■ What is expected ■
Of the entries below, restate word for word only the section that runs from the line with "Task: Like jessilicious_kora's" to the line with "You are a computer-use agent. This", counting both ends.

*** Begin section ***

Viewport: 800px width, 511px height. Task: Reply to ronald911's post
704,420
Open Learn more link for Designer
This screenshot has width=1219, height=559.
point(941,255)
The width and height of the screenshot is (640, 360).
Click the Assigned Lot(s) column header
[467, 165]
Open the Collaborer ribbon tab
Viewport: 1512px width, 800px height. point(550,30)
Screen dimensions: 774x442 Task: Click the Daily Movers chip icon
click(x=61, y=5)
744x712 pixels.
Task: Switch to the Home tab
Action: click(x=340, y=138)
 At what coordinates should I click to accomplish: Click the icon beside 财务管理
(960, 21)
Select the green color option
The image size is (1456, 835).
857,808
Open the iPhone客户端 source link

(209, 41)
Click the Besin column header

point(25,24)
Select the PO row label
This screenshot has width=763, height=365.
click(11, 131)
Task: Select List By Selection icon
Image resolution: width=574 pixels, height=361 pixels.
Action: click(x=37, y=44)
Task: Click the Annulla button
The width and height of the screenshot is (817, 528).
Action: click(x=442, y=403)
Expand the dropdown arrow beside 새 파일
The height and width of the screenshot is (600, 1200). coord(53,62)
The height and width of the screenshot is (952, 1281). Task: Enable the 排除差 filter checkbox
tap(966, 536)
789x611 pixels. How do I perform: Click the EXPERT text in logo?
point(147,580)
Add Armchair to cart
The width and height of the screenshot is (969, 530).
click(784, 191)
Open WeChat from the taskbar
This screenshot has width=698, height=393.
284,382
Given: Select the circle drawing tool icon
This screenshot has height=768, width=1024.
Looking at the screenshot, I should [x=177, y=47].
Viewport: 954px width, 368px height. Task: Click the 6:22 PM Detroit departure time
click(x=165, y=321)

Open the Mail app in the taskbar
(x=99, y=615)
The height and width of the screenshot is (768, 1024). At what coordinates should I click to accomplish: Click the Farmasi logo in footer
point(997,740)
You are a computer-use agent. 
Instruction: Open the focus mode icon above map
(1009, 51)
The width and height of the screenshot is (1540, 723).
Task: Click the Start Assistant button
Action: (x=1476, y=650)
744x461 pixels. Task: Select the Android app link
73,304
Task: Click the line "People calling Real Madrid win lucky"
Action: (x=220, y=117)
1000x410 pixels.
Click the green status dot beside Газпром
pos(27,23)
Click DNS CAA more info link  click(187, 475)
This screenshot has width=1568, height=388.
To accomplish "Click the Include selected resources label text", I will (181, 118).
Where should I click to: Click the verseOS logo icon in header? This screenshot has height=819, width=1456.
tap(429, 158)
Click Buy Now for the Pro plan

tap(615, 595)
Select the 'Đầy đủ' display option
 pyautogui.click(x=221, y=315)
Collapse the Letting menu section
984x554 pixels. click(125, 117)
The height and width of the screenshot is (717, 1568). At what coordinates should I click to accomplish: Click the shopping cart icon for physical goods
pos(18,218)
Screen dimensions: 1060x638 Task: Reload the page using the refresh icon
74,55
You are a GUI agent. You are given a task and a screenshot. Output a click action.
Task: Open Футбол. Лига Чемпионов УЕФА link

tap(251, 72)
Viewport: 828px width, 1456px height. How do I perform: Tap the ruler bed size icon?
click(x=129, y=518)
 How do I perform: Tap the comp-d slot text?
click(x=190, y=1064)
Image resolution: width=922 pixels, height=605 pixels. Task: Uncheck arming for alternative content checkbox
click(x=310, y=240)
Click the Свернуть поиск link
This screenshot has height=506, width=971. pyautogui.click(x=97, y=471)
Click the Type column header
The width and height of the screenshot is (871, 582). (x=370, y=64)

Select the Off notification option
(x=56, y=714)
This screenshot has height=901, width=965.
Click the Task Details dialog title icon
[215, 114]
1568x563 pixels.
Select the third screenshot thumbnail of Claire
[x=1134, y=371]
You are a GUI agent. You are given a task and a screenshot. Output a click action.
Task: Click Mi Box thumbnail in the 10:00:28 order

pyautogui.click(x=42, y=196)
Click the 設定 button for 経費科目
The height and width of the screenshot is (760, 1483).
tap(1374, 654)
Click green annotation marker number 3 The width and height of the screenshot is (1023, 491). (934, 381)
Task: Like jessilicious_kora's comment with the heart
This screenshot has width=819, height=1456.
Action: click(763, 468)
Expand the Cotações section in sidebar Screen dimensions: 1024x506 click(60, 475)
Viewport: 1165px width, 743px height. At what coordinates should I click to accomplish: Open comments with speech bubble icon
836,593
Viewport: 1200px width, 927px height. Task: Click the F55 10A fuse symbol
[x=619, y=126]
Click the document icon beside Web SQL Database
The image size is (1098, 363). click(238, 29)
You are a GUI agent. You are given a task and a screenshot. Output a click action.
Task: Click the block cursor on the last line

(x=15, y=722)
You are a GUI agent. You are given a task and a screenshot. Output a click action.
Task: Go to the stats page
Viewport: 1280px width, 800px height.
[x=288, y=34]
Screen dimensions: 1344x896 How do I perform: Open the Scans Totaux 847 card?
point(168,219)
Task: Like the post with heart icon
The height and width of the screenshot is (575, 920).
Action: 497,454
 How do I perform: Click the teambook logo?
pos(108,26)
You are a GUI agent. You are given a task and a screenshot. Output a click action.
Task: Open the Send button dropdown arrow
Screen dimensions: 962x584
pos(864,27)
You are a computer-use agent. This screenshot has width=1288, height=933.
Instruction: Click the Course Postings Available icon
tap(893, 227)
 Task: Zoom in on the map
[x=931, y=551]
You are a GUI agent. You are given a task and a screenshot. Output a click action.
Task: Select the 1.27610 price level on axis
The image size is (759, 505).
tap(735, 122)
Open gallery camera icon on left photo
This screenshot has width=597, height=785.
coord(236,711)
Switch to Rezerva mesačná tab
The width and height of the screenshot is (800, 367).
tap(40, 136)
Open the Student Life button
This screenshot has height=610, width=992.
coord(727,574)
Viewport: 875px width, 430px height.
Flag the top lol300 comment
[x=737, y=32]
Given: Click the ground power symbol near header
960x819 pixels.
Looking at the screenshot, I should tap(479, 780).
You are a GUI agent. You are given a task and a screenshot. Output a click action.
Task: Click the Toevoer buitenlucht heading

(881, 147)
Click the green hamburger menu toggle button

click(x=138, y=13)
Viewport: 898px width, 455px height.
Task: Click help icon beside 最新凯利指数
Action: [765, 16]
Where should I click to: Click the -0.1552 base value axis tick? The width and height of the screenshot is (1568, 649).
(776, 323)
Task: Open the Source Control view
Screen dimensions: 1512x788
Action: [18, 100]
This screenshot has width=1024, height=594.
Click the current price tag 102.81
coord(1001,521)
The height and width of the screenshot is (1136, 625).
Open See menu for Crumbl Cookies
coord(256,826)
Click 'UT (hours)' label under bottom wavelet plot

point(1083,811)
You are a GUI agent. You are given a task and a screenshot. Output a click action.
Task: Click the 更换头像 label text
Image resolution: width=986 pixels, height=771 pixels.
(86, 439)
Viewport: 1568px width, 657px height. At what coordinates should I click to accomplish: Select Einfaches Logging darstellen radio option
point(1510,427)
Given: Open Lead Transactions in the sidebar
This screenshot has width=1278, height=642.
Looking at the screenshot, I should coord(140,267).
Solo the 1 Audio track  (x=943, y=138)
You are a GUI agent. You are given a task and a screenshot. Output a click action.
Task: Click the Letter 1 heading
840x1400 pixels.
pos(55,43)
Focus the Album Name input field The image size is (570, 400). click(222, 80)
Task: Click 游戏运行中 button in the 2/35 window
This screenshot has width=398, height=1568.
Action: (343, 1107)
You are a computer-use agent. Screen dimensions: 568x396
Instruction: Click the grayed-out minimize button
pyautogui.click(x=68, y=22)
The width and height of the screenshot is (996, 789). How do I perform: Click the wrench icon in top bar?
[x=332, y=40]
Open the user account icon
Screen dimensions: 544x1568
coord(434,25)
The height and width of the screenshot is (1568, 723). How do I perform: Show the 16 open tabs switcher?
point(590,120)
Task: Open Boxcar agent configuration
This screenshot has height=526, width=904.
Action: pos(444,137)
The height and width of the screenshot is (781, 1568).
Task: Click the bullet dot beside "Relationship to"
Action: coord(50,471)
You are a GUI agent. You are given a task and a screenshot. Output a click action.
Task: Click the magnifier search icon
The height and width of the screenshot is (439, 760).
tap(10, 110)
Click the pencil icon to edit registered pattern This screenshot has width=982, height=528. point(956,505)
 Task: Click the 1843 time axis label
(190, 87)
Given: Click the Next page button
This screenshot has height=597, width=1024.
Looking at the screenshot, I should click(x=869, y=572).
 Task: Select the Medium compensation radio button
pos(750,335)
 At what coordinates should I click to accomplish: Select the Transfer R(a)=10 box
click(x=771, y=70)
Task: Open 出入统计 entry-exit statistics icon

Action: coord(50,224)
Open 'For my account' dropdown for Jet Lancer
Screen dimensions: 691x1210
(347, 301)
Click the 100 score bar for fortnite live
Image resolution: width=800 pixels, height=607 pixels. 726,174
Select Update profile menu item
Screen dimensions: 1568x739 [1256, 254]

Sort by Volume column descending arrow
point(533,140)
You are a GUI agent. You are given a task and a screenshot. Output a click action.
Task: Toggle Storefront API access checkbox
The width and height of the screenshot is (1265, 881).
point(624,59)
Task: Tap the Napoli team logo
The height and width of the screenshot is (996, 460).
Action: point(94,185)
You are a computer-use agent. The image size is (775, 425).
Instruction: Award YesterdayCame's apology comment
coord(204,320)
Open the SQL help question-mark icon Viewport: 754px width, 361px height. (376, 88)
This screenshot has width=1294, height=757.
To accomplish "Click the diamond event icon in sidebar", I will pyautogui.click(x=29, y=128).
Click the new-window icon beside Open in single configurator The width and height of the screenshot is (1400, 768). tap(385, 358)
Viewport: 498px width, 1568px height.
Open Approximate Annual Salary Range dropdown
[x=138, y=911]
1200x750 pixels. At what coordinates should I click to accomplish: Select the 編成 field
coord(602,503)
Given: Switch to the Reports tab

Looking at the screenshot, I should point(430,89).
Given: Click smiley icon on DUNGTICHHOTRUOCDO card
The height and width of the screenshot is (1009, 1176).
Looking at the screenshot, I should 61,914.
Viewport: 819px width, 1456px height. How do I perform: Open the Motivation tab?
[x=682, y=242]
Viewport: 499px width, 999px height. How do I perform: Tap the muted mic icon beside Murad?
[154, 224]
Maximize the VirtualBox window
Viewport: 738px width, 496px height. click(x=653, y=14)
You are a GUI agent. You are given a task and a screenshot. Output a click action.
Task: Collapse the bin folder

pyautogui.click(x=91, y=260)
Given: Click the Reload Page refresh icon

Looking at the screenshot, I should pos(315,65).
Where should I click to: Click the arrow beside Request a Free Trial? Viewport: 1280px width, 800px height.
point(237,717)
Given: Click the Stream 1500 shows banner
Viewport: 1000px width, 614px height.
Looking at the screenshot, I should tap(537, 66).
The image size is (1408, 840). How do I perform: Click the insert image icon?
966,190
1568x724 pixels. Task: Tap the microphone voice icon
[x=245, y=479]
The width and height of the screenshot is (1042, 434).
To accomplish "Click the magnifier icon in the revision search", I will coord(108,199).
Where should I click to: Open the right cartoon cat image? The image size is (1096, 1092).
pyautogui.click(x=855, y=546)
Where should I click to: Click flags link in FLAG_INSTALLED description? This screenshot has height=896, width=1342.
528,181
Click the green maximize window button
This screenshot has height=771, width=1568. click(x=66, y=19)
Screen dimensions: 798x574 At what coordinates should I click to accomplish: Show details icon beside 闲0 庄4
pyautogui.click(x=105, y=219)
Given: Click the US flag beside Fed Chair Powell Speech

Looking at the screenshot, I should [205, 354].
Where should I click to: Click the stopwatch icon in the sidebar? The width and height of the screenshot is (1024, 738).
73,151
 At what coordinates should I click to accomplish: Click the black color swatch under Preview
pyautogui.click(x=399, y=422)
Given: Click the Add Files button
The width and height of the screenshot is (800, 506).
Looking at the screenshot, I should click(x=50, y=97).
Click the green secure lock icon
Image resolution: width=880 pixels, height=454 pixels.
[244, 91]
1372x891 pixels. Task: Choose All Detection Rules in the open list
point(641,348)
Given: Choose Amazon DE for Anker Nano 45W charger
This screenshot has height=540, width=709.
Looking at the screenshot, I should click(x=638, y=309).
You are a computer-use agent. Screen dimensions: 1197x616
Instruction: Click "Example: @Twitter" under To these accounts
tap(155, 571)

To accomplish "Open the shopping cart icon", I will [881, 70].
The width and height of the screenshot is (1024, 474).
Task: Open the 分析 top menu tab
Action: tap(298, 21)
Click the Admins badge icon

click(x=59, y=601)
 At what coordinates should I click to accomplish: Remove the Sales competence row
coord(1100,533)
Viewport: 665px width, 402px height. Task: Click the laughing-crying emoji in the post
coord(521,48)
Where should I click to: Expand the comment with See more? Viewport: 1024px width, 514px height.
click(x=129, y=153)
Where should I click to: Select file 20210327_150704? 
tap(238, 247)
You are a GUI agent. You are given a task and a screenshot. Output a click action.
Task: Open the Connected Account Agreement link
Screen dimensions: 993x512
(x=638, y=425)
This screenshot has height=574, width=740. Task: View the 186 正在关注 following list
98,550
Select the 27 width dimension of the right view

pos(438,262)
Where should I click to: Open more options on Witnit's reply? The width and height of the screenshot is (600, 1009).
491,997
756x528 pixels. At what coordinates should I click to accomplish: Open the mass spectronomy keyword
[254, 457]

*** End section ***

■ Problem solution ■
Task: Like jessilicious_kora's comment with the heart
This screenshot has width=819, height=1456.
Action: click(763, 468)
Expand the Cotações section in sidebar Screen dimensions: 1024x506 click(60, 475)
Viewport: 1165px width, 743px height. At what coordinates should I click to accomplish: Open comments with speech bubble icon
836,593
Viewport: 1200px width, 927px height. Task: Click the F55 10A fuse symbol
[x=619, y=126]
Click the document icon beside Web SQL Database
The image size is (1098, 363). click(238, 29)
You are a GUI agent. You are given a task and a screenshot. Output a click action.
Task: Click the block cursor on the last line

(x=15, y=722)
You are a GUI agent. You are given a task and a screenshot. Output a click action.
Task: Go to the stats page
Viewport: 1280px width, 800px height.
[x=288, y=34]
Screen dimensions: 1344x896 How do I perform: Open the Scans Totaux 847 card?
point(168,219)
Task: Like the post with heart icon
The height and width of the screenshot is (575, 920).
Action: 497,454
 How do I perform: Click the teambook logo?
pos(108,26)
You are a GUI agent. You are given a task and a screenshot. Output a click action.
Task: Open the Send button dropdown arrow
Screen dimensions: 962x584
pos(864,27)
You are a computer-use agent. This screenshot has width=1288, height=933.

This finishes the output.